------ Texto fornecido ------
O novo milênio
começou sob os bons fluidos do século XX, marcado pela liberdade de pensamento,
o direito de dizer o que se vê, o que se escuta, o que se experimenta, com as interpretações
possíveis a cada um – conquista duramente adquirida pela humanidade, ao longo
de dois milênios e duas grandes guerras, marcos do rompimento de pactos
fundamentais de tolerância e respeito às diferenças étnicas, sexuais,
religiosas, políticas, etc.
Todos esses
acontecimentos mostraram que a relação do homem com a palavra defronta-o com os
limites da verdade e do saber que a mesma franqueia e faz com que ele se dê
conta de que sim, “a vida é sonho” – como bem disseram Shakespeare, Calderón de
la Barca, Fernando Pessoa, e tantos outros – mas facilmente ela pode se
transformar em pesadelo, em horror inaudito.
Tanto Freud
quanto Lacan sustentaram a função do trágico e a importância do cômico na
existência humana, como um resultado da simbolização da luta, da tensão entre
Princípio do Prazer e Pulsão de Morte. Freud pressentiu a consciência trágica e
lançou mão do mito. Lacan desenvolveu seu ensino propondo um retorno a Freud e avançou
na teorização a partir da instrumentalização de novos campos de saber. Os dois fizeram
da arte uma aliada na pesquisa do inconsciente e suas formações e isso lhes
permitiu avançar na teoria e prática da psicanálise, valorizando ao máximo o
sentido de humanidade, o tragicômico da existência, o recurso à arte e à
produção científica como refúgios contra o mal-estar na civilização.
A arte é, hoje,
um dos poucos campos a oferecer resistência ao apagamento do trágico, mostrando
que a loucura e “a insustentável leveza do ser” podem e devem conviver, pois
fazem parte do humano.
------
- Exercício
Responda às perguntas abaixo com base no texto fornecido.
1. Que autores o texto cita como tendo dito que "a vida é sonho"?
2. Segundo o texto, de que Freud lançou mão ao pressentir a consciência trágica?
3. A que, de acordo com o texto, a arte é hoje um dos poucos campos a oferecer resistência?
------ Dados armazenados ------
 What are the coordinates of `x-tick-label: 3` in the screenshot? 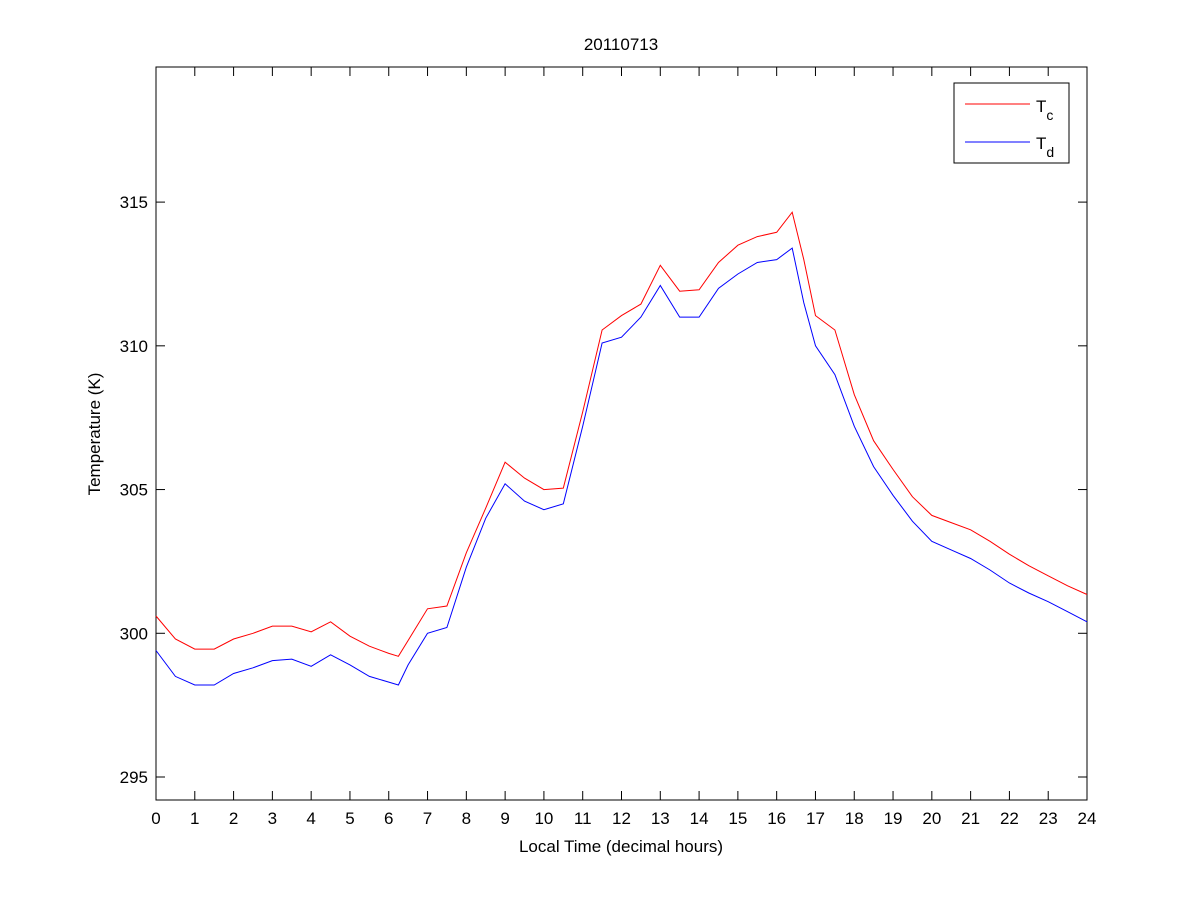 It's located at (272, 818).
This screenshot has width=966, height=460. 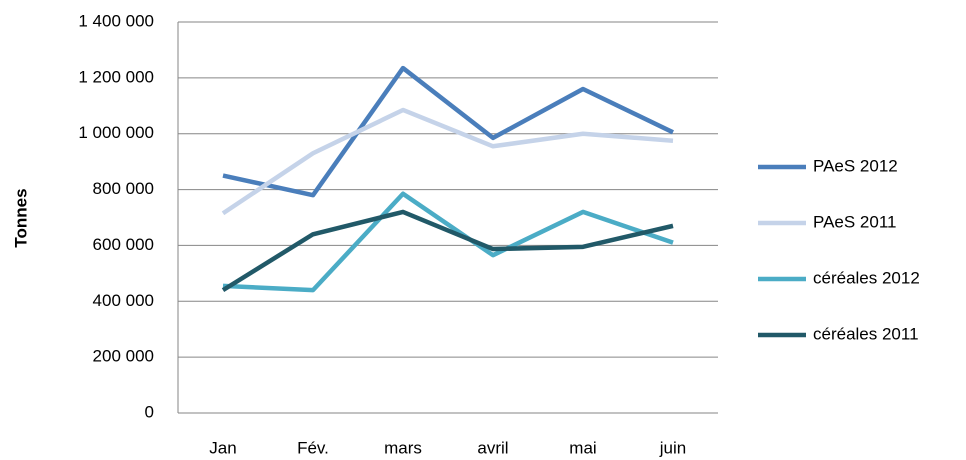 What do you see at coordinates (313, 448) in the screenshot?
I see `x-tick-label: Fév.` at bounding box center [313, 448].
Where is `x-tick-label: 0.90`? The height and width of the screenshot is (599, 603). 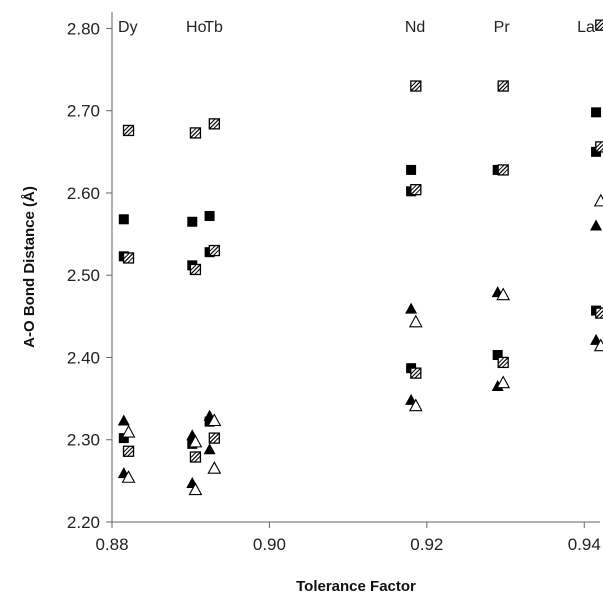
------
- Resposta escrita
1. Shakespeare, Calderón de la Barca e Fernando Pessoa, entre tantos outros.
2. Do mito.
3. Ao apagamento do trágico.